Make cdist truely language-agnostic (polyglot) #365

Open
tabulon wants to merge 6 commits from tabulon/cdist:dev-tabulon-feat-polyglot-PR1 into master
First-time contributor

The changes in this PR allow Cdist to become essentially language-agnostic (polyglot).

Please refer to #249 for earlier discussion, including : rationale, the suggested solution, and possible caveats...

Prior to this PR, cdist did have some support for the shebang for scripts running locally, without a need to set the CDIST_LOCAL_SHELL environment variable, as long the script file has EXECUTE permissions set,

In practice, this meant that we could write manifest and gencode in any scripting language.

The missing pieces were:

  • scripts destined for remote target hosts (e.g. explorers)
  • generated code (output from gencode-*, be it local or remote)

This PR extends the polyglot support to include all possible scripts currently used for configuring or extending cdist.
This is done by:

  • running remote executable scripts directly (instead of feeding them to a remote shell), which by itself enables transparent shebang support for those;
    (this was already the case when running executable scripts locally)

  • automatically setting execute permissions on scripts that correspond to code generated via gencode-* scripts (local or remote), upon detecting a shebang.

As a reminder, the shebang mecanism is directly supported by Unix/Linux kernels for srcripts with execute permissions.
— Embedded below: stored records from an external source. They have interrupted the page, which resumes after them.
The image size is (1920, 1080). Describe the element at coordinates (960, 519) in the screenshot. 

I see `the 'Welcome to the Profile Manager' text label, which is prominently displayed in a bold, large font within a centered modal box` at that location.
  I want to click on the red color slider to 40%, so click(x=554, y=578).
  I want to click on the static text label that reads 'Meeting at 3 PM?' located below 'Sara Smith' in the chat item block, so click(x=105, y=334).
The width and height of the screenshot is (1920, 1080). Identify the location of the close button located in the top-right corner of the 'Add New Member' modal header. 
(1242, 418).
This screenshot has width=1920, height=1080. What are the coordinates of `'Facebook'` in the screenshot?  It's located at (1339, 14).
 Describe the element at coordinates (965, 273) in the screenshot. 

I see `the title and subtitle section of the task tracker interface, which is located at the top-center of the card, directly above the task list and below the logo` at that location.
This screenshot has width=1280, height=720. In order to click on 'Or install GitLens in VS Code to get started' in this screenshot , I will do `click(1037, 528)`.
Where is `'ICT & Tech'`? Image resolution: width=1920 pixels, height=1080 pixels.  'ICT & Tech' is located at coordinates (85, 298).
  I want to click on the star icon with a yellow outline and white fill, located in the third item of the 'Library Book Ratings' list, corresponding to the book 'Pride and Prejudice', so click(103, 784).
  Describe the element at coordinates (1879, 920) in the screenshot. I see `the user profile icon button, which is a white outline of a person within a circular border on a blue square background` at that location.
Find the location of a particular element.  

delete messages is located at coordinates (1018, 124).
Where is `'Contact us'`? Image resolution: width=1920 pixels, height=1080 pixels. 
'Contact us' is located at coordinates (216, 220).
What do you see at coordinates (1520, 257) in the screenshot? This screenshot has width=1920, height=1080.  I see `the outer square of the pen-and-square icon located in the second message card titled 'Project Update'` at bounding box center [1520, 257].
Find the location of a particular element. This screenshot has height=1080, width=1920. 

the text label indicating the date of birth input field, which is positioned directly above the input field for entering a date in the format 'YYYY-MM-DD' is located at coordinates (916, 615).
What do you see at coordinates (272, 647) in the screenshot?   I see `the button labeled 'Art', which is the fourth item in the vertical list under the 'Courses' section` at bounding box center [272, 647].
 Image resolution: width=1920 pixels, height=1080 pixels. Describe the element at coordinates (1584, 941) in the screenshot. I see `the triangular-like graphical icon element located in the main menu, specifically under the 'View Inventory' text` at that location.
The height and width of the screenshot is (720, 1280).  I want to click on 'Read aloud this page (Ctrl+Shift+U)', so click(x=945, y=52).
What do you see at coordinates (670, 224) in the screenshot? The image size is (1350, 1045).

Therefore, in order to support it, cdist doesn't really need to parse or do anything clever with it.

Note that the actual code changes are quite minimal and the bulk of the changes contained herein pertain to documentation and tests.

Here are some questions and points to watch out for.

Code

  1. Spotted (but didn't fix) a potential bug which is present in both remote.py and local.py
    (the "-e" switch appears to be systematically passed to $CDIST_LOCAL_SHELL / $CDIST_REMOTE_SHELL as if it were /bin/sh.
    Actually, there are no guarantees for the -e switch to be undrestood universally.)

  2. When running a script, we only check for execute permissions, without even looking for a shebang.
    This is the expected -usual- behaviour from a runner...

    But could this pose issues for backwards compatibility ?

    Quite unlikely, I would think: The only scripts that could perhaps misbehave are those that have execute permissions but no shebang (see the polyglot documentation)

Documentation:

I have taken the liberty to add :

  1. a dedicated page for "polyglot" scripting
  2. a "tip" and a reference to that new page on several relevant places (explorer, manifest, type, ...)
  3. some more text to the two overview pages: "why?" and "features"

It is possible that I have taken too much liberty with regards to documentation (especially the 3rd item above).
Please let me know.

Tests:

  1. For one of the test modules (/cdist/test/code/__init__.py), the change appears to be much more than what it really is, mainly because
    I had to resort to burrying the original test class (CodeTestCase) so as to be able to subclass it safely.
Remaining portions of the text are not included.